Cole is more consumed with locating a legendary gem and turning the tide on his family's ill luck than with thoughts of marriage. His uncle's urgent matchmaking had left him cold -- until he meets the newest candidate: a beautiful widow with haunting, captivating eyes. Now, the power of love can change the course of their entwined destinies. And though Juliana's mission may succeed, she realizes -- too late -- that she has lost her heart to the one man she should call her enemy.
PUBLISHERS WEEKLY
Fobes (To Tame a Wild Heart) draws readers into a world of mysticism and magic once again in this beguiling, early-19th-century romance between an inventor and a sea maiden. Centuries ago, an old gypsy witch consigned the descendants of the St. Germaine family to life as half-human, half-dolphin creatures because they stole her family's lucky Sea Opal and killed the leader of her clan. Cole Strangford is the final descendent in the gypsy witch's family line, and Juliana St.

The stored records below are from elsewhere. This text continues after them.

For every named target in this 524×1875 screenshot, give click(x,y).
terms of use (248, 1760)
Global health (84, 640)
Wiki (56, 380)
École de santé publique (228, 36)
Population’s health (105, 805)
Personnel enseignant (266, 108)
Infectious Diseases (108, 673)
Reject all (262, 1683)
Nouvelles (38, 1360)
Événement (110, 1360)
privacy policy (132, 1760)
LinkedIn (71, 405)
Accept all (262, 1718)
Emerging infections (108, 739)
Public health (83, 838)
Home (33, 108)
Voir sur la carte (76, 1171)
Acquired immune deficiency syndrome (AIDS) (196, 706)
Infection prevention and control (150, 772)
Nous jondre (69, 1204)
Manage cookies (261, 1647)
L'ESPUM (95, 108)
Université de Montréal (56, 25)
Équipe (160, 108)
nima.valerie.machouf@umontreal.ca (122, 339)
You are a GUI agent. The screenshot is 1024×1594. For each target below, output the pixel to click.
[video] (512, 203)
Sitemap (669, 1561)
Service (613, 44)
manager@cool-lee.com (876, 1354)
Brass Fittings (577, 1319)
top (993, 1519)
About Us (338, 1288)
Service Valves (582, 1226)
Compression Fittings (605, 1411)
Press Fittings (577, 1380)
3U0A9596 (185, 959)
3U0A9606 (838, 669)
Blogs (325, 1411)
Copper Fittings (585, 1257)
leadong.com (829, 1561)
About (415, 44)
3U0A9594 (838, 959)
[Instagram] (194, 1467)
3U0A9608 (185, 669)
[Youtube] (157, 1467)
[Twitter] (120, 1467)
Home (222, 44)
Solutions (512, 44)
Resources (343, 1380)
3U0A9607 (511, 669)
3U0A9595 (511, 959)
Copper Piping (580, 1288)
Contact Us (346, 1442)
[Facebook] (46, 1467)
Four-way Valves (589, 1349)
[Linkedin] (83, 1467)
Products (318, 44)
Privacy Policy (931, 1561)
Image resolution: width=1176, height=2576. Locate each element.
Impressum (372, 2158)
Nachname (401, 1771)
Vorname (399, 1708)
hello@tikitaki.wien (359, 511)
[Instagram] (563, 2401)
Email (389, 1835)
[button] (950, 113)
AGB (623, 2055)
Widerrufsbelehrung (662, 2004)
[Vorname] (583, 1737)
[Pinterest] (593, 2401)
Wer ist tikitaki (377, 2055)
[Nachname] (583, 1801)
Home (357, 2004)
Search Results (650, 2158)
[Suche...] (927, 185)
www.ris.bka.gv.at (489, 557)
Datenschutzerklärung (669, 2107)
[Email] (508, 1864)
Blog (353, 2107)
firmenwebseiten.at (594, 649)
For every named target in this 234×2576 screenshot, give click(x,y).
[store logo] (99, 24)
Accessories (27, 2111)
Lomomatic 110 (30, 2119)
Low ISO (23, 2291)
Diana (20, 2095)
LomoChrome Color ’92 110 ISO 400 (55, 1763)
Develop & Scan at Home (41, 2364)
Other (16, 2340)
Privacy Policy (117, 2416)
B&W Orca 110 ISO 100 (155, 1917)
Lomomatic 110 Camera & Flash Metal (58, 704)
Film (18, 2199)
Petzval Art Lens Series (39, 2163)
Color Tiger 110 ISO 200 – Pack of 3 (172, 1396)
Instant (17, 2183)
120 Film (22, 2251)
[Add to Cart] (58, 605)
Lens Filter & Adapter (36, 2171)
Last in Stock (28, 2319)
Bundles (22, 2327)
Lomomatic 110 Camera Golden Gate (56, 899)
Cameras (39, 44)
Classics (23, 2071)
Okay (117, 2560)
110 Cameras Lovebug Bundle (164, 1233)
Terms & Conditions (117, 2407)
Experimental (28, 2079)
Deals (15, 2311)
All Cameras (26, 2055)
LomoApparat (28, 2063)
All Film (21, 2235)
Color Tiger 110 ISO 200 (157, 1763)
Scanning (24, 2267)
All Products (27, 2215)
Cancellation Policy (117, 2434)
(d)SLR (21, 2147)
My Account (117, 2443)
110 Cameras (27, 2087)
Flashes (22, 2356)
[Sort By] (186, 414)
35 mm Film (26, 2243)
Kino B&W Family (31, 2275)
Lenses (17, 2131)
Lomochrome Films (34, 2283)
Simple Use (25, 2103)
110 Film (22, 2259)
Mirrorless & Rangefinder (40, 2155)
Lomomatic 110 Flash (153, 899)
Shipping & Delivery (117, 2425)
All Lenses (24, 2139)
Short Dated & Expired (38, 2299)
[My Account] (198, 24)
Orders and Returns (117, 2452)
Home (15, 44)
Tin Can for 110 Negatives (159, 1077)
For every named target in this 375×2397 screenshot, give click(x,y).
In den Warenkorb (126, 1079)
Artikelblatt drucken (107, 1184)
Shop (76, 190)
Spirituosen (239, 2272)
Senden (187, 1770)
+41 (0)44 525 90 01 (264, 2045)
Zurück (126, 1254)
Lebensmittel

Germaine knows it's imperative she marry him to break the curse on her people. When out of water, the sea people can take on human forms, so Juliana and her brother, George, devise a clever scheme to seduce Cole and his prospective bride, Lila. The seduction goes as planned, but Juliana soon finds herself falling in love with Cole and regretting her deception. While Juliana's transformation into a half-dolphin is unattractively explicit, the beauty and power of the sea creatures more than compensates for the jarring description. Likewise, Fobes's stilted dialogue ("...we must share confidences, no?") doesn't detract from the refreshing originality of this fanciful fable.